_Work request:_
The entries below contain a line with "Anmelden (860, 35)" and a line with "Integrations (603, 939)". Retype exactly everything from the first down to the second, both included, and nothing else.

START Material shown

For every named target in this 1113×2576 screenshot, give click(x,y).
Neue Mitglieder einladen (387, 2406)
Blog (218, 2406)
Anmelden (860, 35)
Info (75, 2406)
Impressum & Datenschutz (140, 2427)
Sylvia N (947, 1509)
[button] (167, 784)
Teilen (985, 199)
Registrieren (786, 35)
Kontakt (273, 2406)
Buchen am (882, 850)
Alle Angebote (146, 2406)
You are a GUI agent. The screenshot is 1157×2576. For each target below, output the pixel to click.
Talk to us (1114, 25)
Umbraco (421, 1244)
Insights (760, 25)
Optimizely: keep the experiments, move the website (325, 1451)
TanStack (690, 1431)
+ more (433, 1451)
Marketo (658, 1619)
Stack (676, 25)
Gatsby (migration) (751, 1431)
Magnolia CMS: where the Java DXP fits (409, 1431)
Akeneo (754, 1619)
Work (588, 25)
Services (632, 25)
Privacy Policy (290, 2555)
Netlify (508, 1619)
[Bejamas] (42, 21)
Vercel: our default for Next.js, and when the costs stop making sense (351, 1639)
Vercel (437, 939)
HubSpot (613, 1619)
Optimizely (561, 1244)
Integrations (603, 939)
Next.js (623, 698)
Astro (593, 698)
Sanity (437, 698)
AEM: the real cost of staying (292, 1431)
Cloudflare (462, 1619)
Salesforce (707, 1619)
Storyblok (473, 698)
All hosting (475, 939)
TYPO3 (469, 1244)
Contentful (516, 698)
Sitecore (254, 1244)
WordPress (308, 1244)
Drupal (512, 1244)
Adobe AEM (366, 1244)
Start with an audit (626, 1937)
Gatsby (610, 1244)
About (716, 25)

END Material shown

_Answer to this task:_
Anmelden (860, 35)
Info (75, 2406)
Impressum & Datenschutz (140, 2427)
Sylvia N (947, 1509)
[button] (167, 784)
Teilen (985, 199)
Registrieren (786, 35)
Kontakt (273, 2406)
Buchen am (882, 850)
Alle Angebote (146, 2406)
You are a GUI agent. The screenshot is 1157×2576. For each target below, output the pixel to click.
Talk to us (1114, 25)
Umbraco (421, 1244)
Insights (760, 25)
Optimizely: keep the experiments, move the website (325, 1451)
TanStack (690, 1431)
+ more (433, 1451)
Marketo (658, 1619)
Stack (676, 25)
Gatsby (migration) (751, 1431)
Magnolia CMS: where the Java DXP fits (409, 1431)
Akeneo (754, 1619)
Work (588, 25)
Services (632, 25)
Privacy Policy (290, 2555)
Netlify (508, 1619)
[Bejamas] (42, 21)
Vercel: our default for Next.js, and when the costs stop making sense (351, 1639)
Vercel (437, 939)
HubSpot (613, 1619)
Optimizely (561, 1244)
Integrations (603, 939)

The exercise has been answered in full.